「ユーザー企業がオフショア・ベンダーをシステムの運用・保守などの業務全体で利用するケースが増えている」。オフショア開発を請け負うインド系ITベンダーであるアイゲート グローバル ソリューションズのナビーン M.V.ジャパン リージョン代表は語る。「特にインフラ管理をオフショア・ベンダーにアウトソーシングすることはユーザー企業にとってメリットが大きい」とする。

 その理由は、「日本語を必要としない技術的な作業が多いからだ」(ナビーン代表)。従来のオフショアと言えば、アプリケーション開発を請け負う「オフショア開発」が一般的だった。日本人同士が同じ事務所で作業したとしても、失敗することが多いシステム開発。海外ベンダーとの共同作業となれば言語や距離、時差などリスクは増える。だが、インフラ管理であれば、「優れた技術力というインド・ベンダーの強みを最大限に生かせる」(同氏)というわけだ。

 アイゲートが力を入れている運用・保守業務は他にもある。アプリケーションの継続的な保守を請け負う「アプリケーション メンテナンス」だ。数人の日本側の担当者をユーザー企業に常駐させておき、開発作業だけをインドの技術者に任せる。

 オフショア開発の場合はプロジェクト単位で請け負い、日本にはプロジェクト・マネジャとプロジェクト・リーダーしか置かないという場合が多い。アイゲートも開発を請け負う場合は日本における要員を最小限に抑えた体制をとる。だが、村瀬将思(まさし)営業部課長は「小規模開発を散発的に実施する保守の場合は、十分な数の技術者が常駐しないとうまくいかない」と語る。

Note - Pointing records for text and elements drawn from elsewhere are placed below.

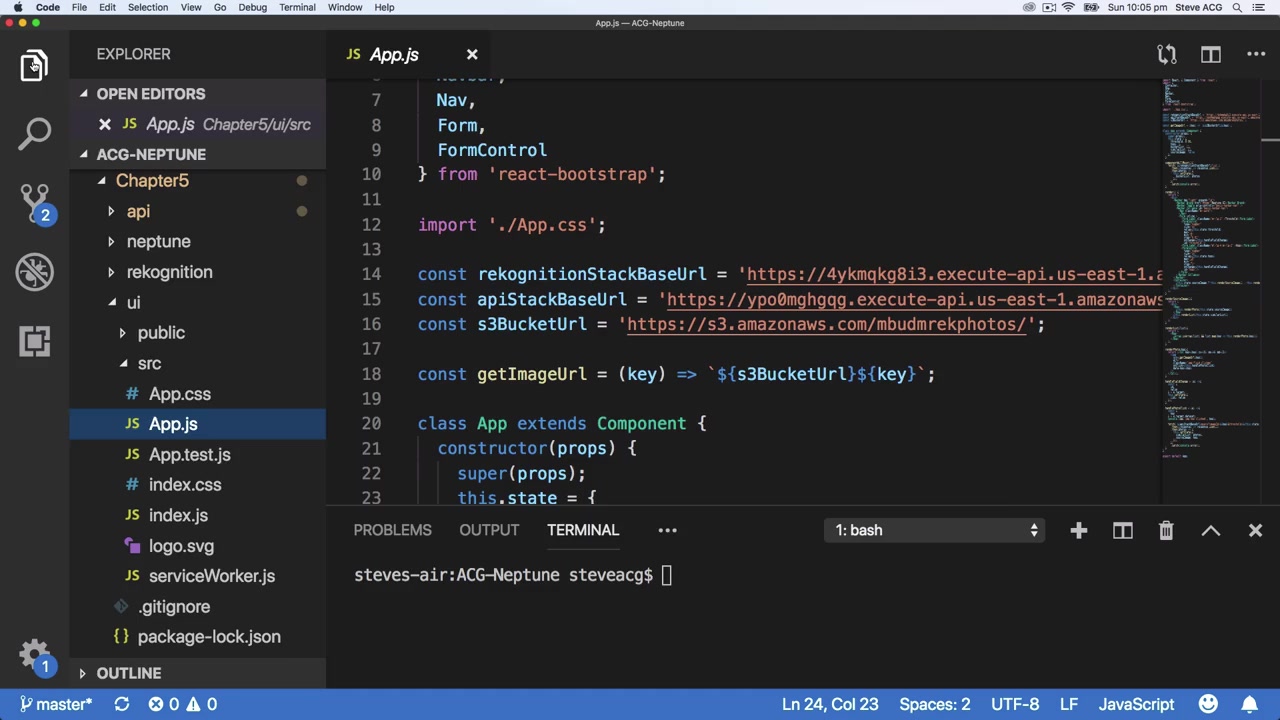The image size is (1280, 720).
Task: Synchronize changes icon in status bar
Action: tap(121, 704)
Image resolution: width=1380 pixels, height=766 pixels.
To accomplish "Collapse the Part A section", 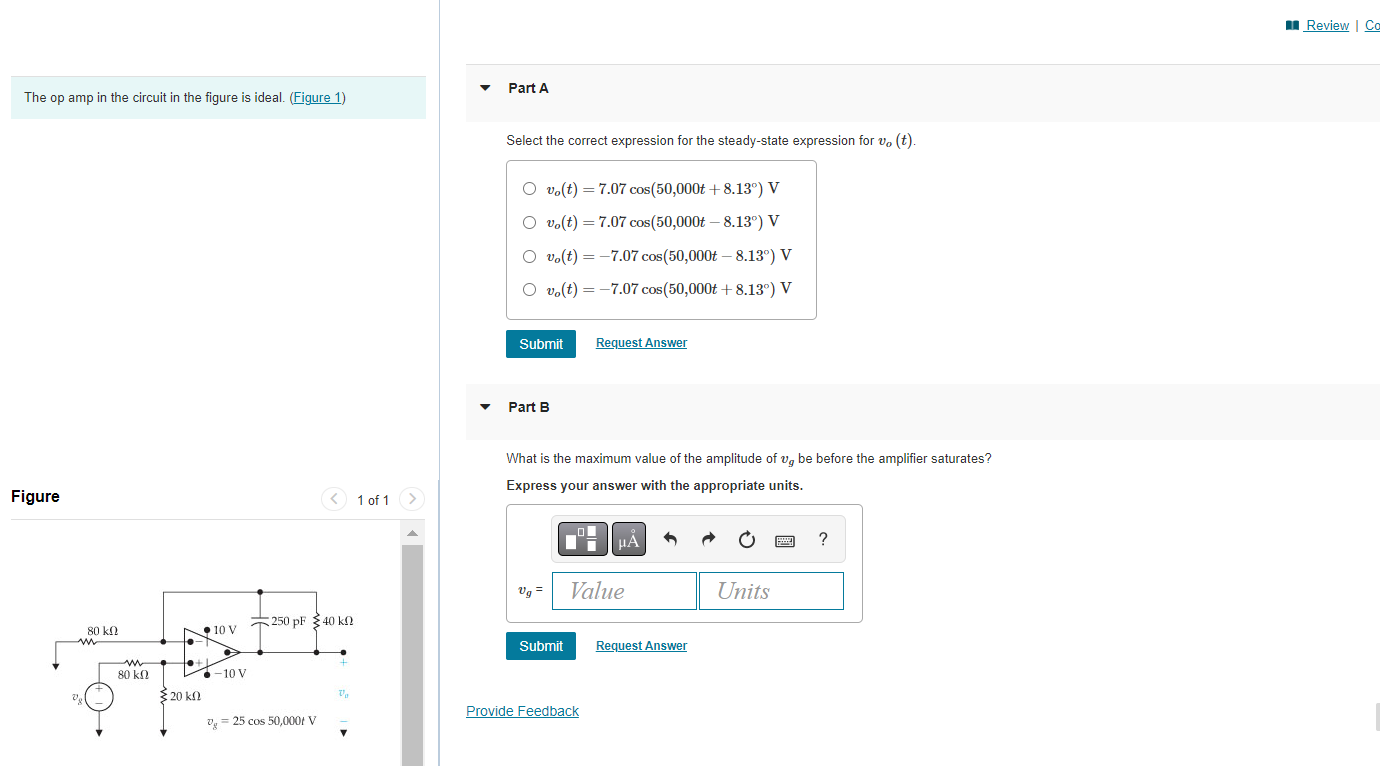I will (485, 88).
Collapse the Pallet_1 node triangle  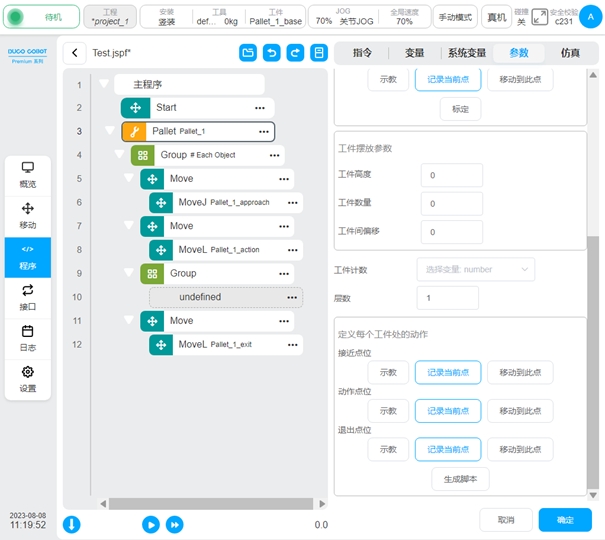[110, 131]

 また村瀬課長はアプリケーション メンテナンスの強みとして、「システム運用にかかわる業務改革を推進できる」ことを挙げる。「アイゲートだと、“インドの会社”、“オフショア”という物珍しさのせいか、多くのユーザー企業でCIOやシステム部門長が自ら出てきて提案を聞いてくれる。運用業務のやり方を変える場合には、トップに話を持っていくことが重要になる」という。

 こうした運用・保守業務をオフショア化するという流れは日本だけに限ったことではない。オフショア・ベンダーの利用が進んでいる米国では、企業の財務会計や人事といったバックオフィス業務をまるごと海外ベンダーに委託する「オフショア・アウトソーシング」が増えている。